The prime minister faced a hostile audience over his past newspaper columns, with the accusation that he had “personally contributed” to rampant racism in Britain.
But he denied they were offensive – claiming they could only be “made to seem offensive” if taken out of context.
"If you go through all my articles with a fine toothcomb and pick out individual phrases, there’s no doubt that you can take out things that can be made to seem offensive,” he told the BBC Question Time audience.
Mr Johnson has been dogged by the articles he wrote as a journalist, including the recent revelation that he wrote that seeing “a bunch of black kids” scared him.
There was loud applause when the prime minister was accused of contributing to the problem of “racist rhetoric” being “rife in this country”.
He claimed: “I have written many millions of words in my life as a journalist and I have genuinely never intended to cause hurt or pain to anybody.”
But, when he suggested the questioner was “referring to a particular article” – in which he likened veiled Muslim women to letter boxes and bank robbers – the host, Fiona Bruce cut in.
“To be fair, there's a few articles,” she said. “So, there's the Muslims going around looking like letterboxes, which was last year, you referred to tribal warriors with watermelon smiles and flag-waving piccaninnies and then just to get another demographic in, tank-topped bum boys.”
The prime minister replied: “I defend my right to speak out.”
And, on the Muslim women article, he claimed: “What I was really doing was mounting a strong liberal defence of the right of women in this country to wear what they choose.”

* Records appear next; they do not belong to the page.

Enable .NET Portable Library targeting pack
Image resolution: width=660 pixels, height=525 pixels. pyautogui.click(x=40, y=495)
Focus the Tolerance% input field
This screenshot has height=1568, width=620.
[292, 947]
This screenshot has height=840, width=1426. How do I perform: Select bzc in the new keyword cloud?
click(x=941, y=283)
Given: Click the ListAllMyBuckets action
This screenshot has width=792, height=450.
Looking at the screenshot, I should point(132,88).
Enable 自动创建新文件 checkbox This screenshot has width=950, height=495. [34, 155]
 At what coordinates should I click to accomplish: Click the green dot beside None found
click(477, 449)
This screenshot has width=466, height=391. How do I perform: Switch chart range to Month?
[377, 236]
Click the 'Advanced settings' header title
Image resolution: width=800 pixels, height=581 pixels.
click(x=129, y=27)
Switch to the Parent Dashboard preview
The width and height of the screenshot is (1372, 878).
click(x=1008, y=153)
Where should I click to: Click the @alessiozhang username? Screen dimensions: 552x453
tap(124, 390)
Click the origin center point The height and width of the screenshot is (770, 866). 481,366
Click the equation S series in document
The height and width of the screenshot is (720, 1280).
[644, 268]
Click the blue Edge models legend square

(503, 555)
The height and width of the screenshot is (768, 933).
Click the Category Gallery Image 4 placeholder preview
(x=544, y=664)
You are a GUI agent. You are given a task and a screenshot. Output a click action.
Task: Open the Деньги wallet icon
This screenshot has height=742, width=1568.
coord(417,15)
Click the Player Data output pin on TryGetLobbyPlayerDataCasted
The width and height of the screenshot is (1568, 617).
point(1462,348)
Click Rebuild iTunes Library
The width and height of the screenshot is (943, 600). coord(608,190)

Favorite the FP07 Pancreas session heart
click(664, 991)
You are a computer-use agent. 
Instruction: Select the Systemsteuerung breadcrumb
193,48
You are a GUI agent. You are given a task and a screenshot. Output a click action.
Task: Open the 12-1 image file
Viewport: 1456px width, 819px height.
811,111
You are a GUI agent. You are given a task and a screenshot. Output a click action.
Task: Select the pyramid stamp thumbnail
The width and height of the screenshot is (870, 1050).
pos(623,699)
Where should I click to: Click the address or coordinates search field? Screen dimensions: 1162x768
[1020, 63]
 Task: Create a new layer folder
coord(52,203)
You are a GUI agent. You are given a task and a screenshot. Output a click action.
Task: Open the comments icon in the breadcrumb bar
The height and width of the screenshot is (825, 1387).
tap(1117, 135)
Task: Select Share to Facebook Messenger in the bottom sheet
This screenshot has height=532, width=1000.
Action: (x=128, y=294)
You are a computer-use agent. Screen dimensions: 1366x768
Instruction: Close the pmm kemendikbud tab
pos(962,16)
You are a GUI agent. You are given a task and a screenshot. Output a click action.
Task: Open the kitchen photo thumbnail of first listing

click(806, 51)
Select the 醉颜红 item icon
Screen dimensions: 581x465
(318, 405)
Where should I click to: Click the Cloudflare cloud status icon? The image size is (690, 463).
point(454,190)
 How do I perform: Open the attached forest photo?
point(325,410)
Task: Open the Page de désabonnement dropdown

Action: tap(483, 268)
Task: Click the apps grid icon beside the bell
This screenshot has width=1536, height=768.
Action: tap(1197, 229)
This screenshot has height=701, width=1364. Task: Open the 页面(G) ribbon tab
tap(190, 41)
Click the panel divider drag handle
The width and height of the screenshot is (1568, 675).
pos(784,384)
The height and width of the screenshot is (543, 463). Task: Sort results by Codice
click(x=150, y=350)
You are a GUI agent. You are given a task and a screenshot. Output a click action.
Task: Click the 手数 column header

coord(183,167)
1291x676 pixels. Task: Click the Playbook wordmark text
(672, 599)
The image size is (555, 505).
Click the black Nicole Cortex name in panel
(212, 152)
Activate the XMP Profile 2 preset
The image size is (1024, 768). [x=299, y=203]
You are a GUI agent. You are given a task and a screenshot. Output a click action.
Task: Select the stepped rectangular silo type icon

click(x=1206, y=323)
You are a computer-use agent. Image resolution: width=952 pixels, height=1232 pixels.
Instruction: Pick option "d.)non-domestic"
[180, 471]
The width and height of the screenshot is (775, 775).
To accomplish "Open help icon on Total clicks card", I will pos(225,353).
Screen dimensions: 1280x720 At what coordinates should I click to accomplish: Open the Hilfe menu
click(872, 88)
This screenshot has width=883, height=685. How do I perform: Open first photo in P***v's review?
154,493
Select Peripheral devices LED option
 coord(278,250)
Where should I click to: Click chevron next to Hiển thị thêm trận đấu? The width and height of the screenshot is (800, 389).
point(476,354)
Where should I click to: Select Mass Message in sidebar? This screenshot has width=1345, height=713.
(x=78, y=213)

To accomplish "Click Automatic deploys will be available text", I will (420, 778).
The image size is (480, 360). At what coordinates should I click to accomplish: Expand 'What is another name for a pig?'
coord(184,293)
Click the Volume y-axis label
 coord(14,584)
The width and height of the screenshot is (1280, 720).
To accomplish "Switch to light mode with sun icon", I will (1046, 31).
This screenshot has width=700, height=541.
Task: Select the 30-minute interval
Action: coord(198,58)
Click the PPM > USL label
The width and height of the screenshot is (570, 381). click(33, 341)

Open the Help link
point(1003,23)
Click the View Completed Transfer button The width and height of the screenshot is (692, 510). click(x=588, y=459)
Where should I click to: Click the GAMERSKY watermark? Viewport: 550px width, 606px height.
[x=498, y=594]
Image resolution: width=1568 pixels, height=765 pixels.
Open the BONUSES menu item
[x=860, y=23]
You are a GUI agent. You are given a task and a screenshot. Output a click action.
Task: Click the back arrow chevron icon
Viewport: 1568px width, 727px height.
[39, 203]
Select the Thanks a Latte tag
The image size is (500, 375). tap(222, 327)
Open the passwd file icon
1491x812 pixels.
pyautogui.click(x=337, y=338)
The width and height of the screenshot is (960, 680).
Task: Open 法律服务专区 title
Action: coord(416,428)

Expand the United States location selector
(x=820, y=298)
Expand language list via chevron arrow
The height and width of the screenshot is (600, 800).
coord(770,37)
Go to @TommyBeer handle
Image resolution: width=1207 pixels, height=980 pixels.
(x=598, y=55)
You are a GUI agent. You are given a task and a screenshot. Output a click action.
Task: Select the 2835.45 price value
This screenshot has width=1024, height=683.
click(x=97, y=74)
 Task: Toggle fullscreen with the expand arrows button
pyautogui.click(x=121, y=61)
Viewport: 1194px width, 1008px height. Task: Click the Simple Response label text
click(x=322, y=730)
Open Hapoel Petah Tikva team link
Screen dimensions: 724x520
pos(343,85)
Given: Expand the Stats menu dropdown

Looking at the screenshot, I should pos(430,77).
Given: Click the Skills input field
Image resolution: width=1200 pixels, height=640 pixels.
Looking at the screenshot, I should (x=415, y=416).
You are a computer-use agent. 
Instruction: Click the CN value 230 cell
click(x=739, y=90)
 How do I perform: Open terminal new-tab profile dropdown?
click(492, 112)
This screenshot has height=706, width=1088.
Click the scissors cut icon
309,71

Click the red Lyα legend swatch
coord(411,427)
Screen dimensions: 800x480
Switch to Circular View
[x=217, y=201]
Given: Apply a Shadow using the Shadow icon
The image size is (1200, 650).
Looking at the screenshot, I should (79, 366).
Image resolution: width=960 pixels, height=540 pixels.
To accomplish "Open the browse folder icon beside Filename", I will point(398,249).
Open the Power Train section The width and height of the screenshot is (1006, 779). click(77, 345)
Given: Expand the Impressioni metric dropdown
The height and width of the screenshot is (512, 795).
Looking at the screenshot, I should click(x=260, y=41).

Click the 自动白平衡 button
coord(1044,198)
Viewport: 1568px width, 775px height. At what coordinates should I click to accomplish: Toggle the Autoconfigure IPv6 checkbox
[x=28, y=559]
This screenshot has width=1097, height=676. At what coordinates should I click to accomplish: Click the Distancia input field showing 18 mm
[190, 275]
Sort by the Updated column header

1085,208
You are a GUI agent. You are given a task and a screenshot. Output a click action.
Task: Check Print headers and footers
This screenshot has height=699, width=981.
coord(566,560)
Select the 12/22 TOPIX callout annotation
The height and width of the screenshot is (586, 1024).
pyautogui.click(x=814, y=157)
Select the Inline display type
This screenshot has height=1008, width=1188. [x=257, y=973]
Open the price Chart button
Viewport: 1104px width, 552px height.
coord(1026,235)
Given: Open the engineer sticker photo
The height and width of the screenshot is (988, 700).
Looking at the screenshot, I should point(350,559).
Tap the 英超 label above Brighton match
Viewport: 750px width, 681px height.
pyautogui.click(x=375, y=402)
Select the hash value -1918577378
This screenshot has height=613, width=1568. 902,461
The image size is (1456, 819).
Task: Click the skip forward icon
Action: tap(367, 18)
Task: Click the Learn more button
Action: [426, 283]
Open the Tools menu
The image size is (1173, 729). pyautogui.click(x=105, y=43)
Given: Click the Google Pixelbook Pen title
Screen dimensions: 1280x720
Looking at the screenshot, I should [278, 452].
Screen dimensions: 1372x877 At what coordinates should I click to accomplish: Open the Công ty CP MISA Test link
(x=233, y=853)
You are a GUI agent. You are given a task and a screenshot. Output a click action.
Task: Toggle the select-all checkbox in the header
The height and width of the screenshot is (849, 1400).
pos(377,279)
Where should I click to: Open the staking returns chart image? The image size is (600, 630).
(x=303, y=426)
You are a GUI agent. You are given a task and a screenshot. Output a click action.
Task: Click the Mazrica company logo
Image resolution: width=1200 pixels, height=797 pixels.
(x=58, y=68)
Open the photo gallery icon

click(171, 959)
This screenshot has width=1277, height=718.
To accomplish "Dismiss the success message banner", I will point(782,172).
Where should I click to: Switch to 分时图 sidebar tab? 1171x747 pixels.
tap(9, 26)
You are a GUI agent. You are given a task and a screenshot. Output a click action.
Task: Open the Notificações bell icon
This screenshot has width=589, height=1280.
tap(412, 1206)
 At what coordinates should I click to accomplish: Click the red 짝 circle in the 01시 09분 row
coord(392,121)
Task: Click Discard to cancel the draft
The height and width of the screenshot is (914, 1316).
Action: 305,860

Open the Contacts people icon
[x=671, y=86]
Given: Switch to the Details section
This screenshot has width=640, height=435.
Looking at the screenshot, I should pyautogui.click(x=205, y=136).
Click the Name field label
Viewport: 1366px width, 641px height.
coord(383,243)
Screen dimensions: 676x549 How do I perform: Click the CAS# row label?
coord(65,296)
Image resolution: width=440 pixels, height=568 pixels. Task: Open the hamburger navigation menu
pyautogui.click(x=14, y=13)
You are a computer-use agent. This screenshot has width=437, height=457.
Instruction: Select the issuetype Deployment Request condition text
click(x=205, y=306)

But Andrew Gwynne, Labour’s co-campaign coordinator, said: “Boris Johnson's performance was appalling.
“He failed to take responsibility for the pain caused by austerity and shockingly defended his racist and homophobic comments.”
During the 30-minute grilling, the prime minister also defended the botched universal credit benefits system, insisting: “It has worked.”
And he came under fire over his claim that he had set aside the cash to build 40 new hospitals, Ms Bruce saying: “Prime Minister it's six, it’s six.”
“It's building six new ones immediately but a programme over the next 10 years, with seed funding already going in, to build 40 new hospitals,” Mr Johnson insisted.